3) The concept of tax planning involves deduction and exemption. What is the difference between tax deduction and exemption?

a) Tax deduction is when you get tax-free income; tax exemption is when an expense helps you lower your taxable income.

b) Tax deduction helps lower your taxable income; Tax exemption is when an income is tax-free and thus, not a part of your taxable income.

Correct Answer: B. Tax deduction is when you make an investment or an expense that lowers your taxable income. An exemption—as the name suggests—is when something is not taxable to begin with.

4) Various types of tax planning and tax-saving investments help you…

a) Build your retirement kitty

b) Buy a house in the next 2 years

Correct Answer: Tax-saving investments have lock-in periods of 3-15 years. This helps them compound returns and thus grow money in time for retirement. It may not help a short-term goal.

5) Tax planning in India means investing in options that get you a tax deduction of up to Rs 2 lakh

a) True

b) False

Correct Answer: False. Tax planning also includes other aspects like reducing your taxable income, looking for tax-efficient investments, etc.

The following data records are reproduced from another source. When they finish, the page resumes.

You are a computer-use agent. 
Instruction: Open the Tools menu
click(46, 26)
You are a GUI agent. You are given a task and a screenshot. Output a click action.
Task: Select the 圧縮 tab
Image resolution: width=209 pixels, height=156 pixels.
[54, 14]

6) Which of the two Equity-based investments get you only tax exemptions, not deductions?

a) National Pension Scheme

b) Equity Funds

Correct Answer: NPS. All Equity Funds don’t get you a tax deduction. Only ELSS—a type of Equity Fund avails tax deductions under Section 80C. NPS, meanwhile, helps you lower your taxable income.

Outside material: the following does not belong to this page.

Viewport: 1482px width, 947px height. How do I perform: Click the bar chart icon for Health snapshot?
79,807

7) Those in the lower income tax slabs feel dividends are more tax-efficient.

a) True

b) False

Correct Answer: False. The DDT is over 28%. Such investors may find income sources that are taxed at their income tax slab rate of 5-20% or lower to be more tax efficient.

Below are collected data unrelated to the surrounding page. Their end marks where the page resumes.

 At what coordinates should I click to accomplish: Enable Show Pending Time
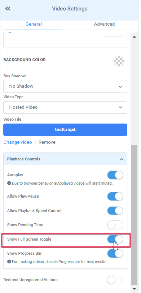coord(115,225)
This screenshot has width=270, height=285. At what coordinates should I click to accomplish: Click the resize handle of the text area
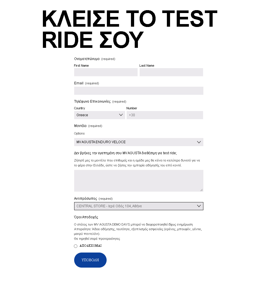202,190
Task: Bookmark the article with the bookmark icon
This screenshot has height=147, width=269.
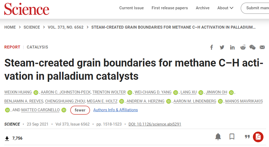Action: coord(232,136)
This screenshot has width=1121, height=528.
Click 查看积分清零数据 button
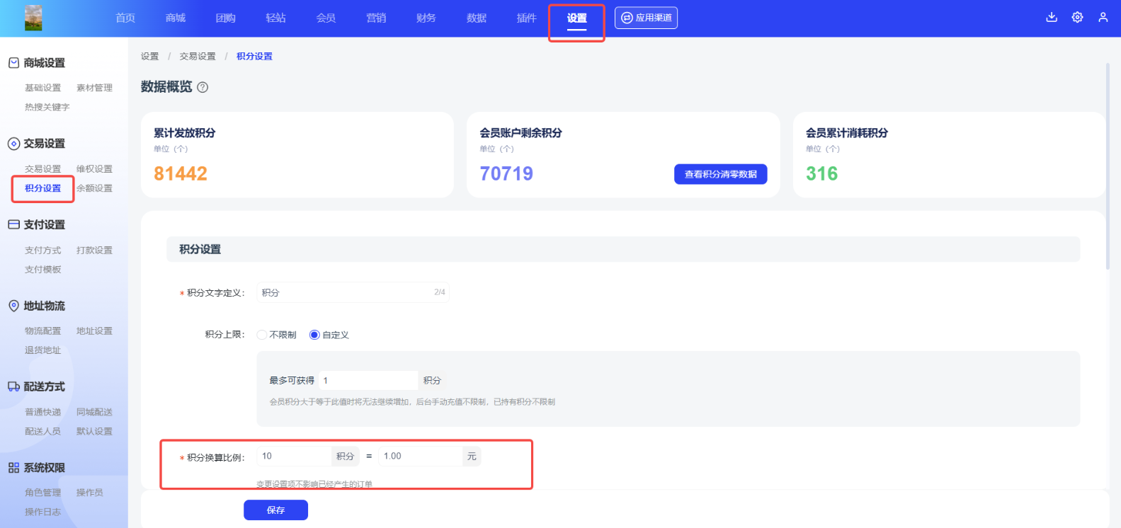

8) Members can receive a salary from the HUF. But this is taxable.

a) True

b) False

Correct Answer: False. You can receive a salary as a member, but it is tax-free.

9) Can expenses get you an income tax exemption?

a) Yes

b) No

Correct Answer: No. Income tax is generally levied on income—either through service, business or investments. You can only get tax deductions on expenses, not exemptions.

10) Which of the two is more tax-efficient at the final payout stage?

a) Life insurance

b) National Pension Scheme

Correct Answer: Life insurance payouts are tax-free. Meanwhile, withdrawals from NPS funds are taxable as per your IT slab rate.


How did you score?

0-3: You may want to read through and understand the chapter on Tax Planning once again. Or, speak to one of our experts for better understanding.

3-6: You’ve half-way there on your goal towards minimal taxes. But continue the efforts to be great at tax planning.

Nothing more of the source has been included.